__Problem description__.
Nothing should be left out: output all of the entries exactly.

____

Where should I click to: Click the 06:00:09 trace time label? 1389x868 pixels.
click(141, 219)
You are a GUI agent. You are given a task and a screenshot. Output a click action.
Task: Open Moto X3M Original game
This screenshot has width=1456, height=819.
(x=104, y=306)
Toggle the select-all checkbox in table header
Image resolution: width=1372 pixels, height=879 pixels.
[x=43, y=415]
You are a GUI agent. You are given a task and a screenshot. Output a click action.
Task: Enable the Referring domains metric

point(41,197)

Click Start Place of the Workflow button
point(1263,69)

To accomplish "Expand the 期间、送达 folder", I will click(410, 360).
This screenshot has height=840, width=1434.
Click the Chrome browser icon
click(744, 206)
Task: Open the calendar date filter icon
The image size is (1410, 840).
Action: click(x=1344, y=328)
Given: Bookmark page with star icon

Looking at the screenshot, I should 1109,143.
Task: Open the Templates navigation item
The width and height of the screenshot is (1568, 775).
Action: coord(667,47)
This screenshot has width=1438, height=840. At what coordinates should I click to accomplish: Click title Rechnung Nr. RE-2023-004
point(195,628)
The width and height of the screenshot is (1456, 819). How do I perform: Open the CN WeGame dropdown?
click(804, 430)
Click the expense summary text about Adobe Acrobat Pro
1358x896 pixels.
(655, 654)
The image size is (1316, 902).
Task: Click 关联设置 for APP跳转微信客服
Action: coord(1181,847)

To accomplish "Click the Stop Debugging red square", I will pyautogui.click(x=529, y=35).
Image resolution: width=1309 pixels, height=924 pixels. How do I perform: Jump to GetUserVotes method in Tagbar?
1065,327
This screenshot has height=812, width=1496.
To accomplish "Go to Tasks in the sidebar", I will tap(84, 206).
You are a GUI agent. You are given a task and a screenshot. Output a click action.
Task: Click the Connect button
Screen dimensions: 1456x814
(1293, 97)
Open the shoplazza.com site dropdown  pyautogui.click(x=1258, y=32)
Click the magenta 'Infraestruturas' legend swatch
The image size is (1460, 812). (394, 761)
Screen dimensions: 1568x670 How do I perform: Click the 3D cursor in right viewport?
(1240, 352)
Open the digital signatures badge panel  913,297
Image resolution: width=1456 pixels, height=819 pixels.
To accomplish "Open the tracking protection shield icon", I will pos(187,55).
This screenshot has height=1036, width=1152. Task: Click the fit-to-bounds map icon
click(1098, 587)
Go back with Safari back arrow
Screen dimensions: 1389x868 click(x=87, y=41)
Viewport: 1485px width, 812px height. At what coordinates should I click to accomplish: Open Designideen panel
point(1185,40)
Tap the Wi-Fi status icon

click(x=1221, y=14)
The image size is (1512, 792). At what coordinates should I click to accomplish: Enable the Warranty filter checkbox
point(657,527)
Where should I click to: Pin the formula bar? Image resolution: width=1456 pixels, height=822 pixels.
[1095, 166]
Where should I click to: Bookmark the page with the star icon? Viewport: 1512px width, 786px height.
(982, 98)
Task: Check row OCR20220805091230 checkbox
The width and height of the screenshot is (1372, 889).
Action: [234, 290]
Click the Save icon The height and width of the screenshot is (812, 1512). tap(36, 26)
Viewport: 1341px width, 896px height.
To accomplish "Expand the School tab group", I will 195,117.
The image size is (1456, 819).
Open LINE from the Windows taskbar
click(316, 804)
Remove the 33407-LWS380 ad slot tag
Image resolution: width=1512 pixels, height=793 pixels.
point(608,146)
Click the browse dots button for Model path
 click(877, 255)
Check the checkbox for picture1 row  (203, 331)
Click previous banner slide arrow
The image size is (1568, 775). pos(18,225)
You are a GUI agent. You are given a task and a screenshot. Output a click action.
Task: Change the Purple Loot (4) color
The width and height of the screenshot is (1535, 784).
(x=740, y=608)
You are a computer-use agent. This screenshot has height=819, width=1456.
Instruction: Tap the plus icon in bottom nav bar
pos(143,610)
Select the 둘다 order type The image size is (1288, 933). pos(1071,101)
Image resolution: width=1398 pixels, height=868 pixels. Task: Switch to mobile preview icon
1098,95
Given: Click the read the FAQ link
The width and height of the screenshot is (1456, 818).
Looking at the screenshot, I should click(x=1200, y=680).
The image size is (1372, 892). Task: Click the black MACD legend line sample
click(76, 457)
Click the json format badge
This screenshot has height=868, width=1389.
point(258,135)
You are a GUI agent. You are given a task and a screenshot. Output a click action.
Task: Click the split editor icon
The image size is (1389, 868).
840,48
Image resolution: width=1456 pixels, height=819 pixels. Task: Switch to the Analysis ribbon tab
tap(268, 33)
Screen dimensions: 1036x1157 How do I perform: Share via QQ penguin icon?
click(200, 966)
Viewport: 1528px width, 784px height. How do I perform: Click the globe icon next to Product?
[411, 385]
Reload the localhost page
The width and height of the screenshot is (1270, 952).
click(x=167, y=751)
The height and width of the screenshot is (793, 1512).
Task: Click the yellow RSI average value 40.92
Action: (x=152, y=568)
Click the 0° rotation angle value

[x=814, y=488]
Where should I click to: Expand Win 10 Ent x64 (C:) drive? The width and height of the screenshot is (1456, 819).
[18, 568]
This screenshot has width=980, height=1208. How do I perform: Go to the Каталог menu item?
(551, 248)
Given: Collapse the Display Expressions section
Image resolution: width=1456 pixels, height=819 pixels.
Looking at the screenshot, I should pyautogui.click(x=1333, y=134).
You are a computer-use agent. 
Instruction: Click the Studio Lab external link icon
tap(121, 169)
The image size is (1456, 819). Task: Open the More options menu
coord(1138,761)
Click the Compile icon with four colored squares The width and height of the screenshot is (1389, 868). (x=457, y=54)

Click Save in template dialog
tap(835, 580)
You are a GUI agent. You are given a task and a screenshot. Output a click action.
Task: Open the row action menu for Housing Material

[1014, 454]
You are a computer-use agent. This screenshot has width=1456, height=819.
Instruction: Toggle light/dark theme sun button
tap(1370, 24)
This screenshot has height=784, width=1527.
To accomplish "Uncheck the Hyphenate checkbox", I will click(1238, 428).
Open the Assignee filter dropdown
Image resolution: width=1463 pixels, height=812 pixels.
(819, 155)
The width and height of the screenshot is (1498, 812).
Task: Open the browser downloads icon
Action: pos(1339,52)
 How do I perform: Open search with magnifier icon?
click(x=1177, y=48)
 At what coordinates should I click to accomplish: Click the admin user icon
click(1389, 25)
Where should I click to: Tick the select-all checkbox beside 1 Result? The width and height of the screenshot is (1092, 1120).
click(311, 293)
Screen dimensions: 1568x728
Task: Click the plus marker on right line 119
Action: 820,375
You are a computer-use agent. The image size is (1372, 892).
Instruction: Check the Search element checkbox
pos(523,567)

____

__Solution__.
Where should I click to: Click the 06:00:09 trace time label? 1389x868 pixels.
click(141, 219)
You are a GUI agent. You are given a task and a screenshot. Output a click action.
Task: Open Moto X3M Original game
This screenshot has width=1456, height=819.
(x=104, y=306)
Toggle the select-all checkbox in table header
Image resolution: width=1372 pixels, height=879 pixels.
[x=43, y=415]
You are a GUI agent. You are given a task and a screenshot. Output a click action.
Task: Enable the Referring domains metric

point(41,197)

Click Start Place of the Workflow button
point(1263,69)

To accomplish "Expand the 期间、送达 folder", I will click(410, 360).
This screenshot has height=840, width=1434.
Click the Chrome browser icon
click(744, 206)
Task: Open the calendar date filter icon
The image size is (1410, 840).
Action: click(x=1344, y=328)
Given: Bookmark page with star icon

Looking at the screenshot, I should 1109,143.
Task: Open the Templates navigation item
The width and height of the screenshot is (1568, 775).
Action: coord(667,47)
This screenshot has width=1438, height=840. At what coordinates should I click to accomplish: Click title Rechnung Nr. RE-2023-004
point(195,628)
The width and height of the screenshot is (1456, 819). How do I perform: Open the CN WeGame dropdown?
click(804, 430)
Click the expense summary text about Adobe Acrobat Pro
1358x896 pixels.
(655, 654)
The image size is (1316, 902).
Task: Click 关联设置 for APP跳转微信客服
Action: coord(1181,847)

To accomplish "Click the Stop Debugging red square", I will pyautogui.click(x=529, y=35).
Image resolution: width=1309 pixels, height=924 pixels. How do I perform: Jump to GetUserVotes method in Tagbar?
1065,327
This screenshot has height=812, width=1496.
To accomplish "Go to Tasks in the sidebar", I will tap(84, 206).
You are a GUI agent. You are given a task and a screenshot. Output a click action.
Task: Click the Connect button
Screen dimensions: 1456x814
(1293, 97)
Open the shoplazza.com site dropdown  pyautogui.click(x=1258, y=32)
Click the magenta 'Infraestruturas' legend swatch
The image size is (1460, 812). (394, 761)
Screen dimensions: 1568x670 How do I perform: Click the 3D cursor in right viewport?
(1240, 352)
Open the digital signatures badge panel  913,297
Image resolution: width=1456 pixels, height=819 pixels.
To accomplish "Open the tracking protection shield icon", I will pos(187,55).
This screenshot has height=1036, width=1152. Task: Click the fit-to-bounds map icon
click(1098, 587)
Go back with Safari back arrow
Screen dimensions: 1389x868 click(x=87, y=41)
Viewport: 1485px width, 812px height. At what coordinates should I click to accomplish: Open Designideen panel
point(1185,40)
Tap the Wi-Fi status icon

click(x=1221, y=14)
The image size is (1512, 792). At what coordinates should I click to accomplish: Enable the Warranty filter checkbox
point(657,527)
Where should I click to: Pin the formula bar? Image resolution: width=1456 pixels, height=822 pixels.
[1095, 166]
Where should I click to: Bookmark the page with the star icon? Viewport: 1512px width, 786px height.
(982, 98)
Task: Check row OCR20220805091230 checkbox
The width and height of the screenshot is (1372, 889).
Action: [234, 290]
Click the Save icon The height and width of the screenshot is (812, 1512). tap(36, 26)
Viewport: 1341px width, 896px height.
To accomplish "Expand the School tab group", I will 195,117.
The image size is (1456, 819).
Open LINE from the Windows taskbar
click(316, 804)
Remove the 33407-LWS380 ad slot tag
Image resolution: width=1512 pixels, height=793 pixels.
point(608,146)
Click the browse dots button for Model path
 click(877, 255)
Check the checkbox for picture1 row  (203, 331)
Click previous banner slide arrow
The image size is (1568, 775). pos(18,225)
You are a GUI agent. You are given a task and a screenshot. Output a click action.
Task: Change the Purple Loot (4) color
The width and height of the screenshot is (1535, 784).
(x=740, y=608)
You are a computer-use agent. This screenshot has height=819, width=1456.
Instruction: Tap the plus icon in bottom nav bar
pos(143,610)
Select the 둘다 order type The image size is (1288, 933). pos(1071,101)
Image resolution: width=1398 pixels, height=868 pixels. Task: Switch to mobile preview icon
1098,95
Given: Click the read the FAQ link
The width and height of the screenshot is (1456, 818).
Looking at the screenshot, I should click(x=1200, y=680).
The image size is (1372, 892). Task: Click the black MACD legend line sample
click(76, 457)
Click the json format badge
This screenshot has height=868, width=1389.
point(258,135)
You are a GUI agent. You are given a task and a screenshot. Output a click action.
Task: Click the split editor icon
The image size is (1389, 868).
840,48
Image resolution: width=1456 pixels, height=819 pixels. Task: Switch to the Analysis ribbon tab
tap(268, 33)
Screen dimensions: 1036x1157 How do I perform: Share via QQ penguin icon?
click(200, 966)
Viewport: 1528px width, 784px height. How do I perform: Click the globe icon next to Product?
[411, 385]
Reload the localhost page
The width and height of the screenshot is (1270, 952).
click(x=167, y=751)
The height and width of the screenshot is (793, 1512).
Task: Click the yellow RSI average value 40.92
Action: (x=152, y=568)
Click the 0° rotation angle value

[x=814, y=488]
Where should I click to: Expand Win 10 Ent x64 (C:) drive? The width and height of the screenshot is (1456, 819).
[18, 568]
This screenshot has width=980, height=1208. How do I perform: Go to the Каталог menu item?
(551, 248)
Given: Collapse the Display Expressions section
Image resolution: width=1456 pixels, height=819 pixels.
Looking at the screenshot, I should pyautogui.click(x=1333, y=134).
You are a computer-use agent. 
Instruction: Click the Studio Lab external link icon
tap(121, 169)
The image size is (1456, 819). Task: Open the More options menu
coord(1138,761)
Click the Compile icon with four colored squares The width and height of the screenshot is (1389, 868). (x=457, y=54)

Click Save in template dialog
tap(835, 580)
You are a GUI agent. You are given a task and a screenshot. Output a click action.
Task: Open the row action menu for Housing Material

[1014, 454]
You are a computer-use agent. This screenshot has width=1456, height=819.
Instruction: Toggle light/dark theme sun button
tap(1370, 24)
This screenshot has height=784, width=1527.
To accomplish "Uncheck the Hyphenate checkbox", I will click(1238, 428).
Open the Assignee filter dropdown
Image resolution: width=1463 pixels, height=812 pixels.
(819, 155)
The width and height of the screenshot is (1498, 812).
Task: Open the browser downloads icon
Action: pos(1339,52)
 How do I perform: Open search with magnifier icon?
click(x=1177, y=48)
 At what coordinates should I click to accomplish: Click the admin user icon
click(1389, 25)
Where should I click to: Tick the select-all checkbox beside 1 Result? The width and height of the screenshot is (1092, 1120).
click(311, 293)
Screen dimensions: 1568x728
Task: Click the plus marker on right line 119
Action: 820,375
You are a computer-use agent. The image size is (1372, 892).
Instruction: Check the Search element checkbox
pos(523,567)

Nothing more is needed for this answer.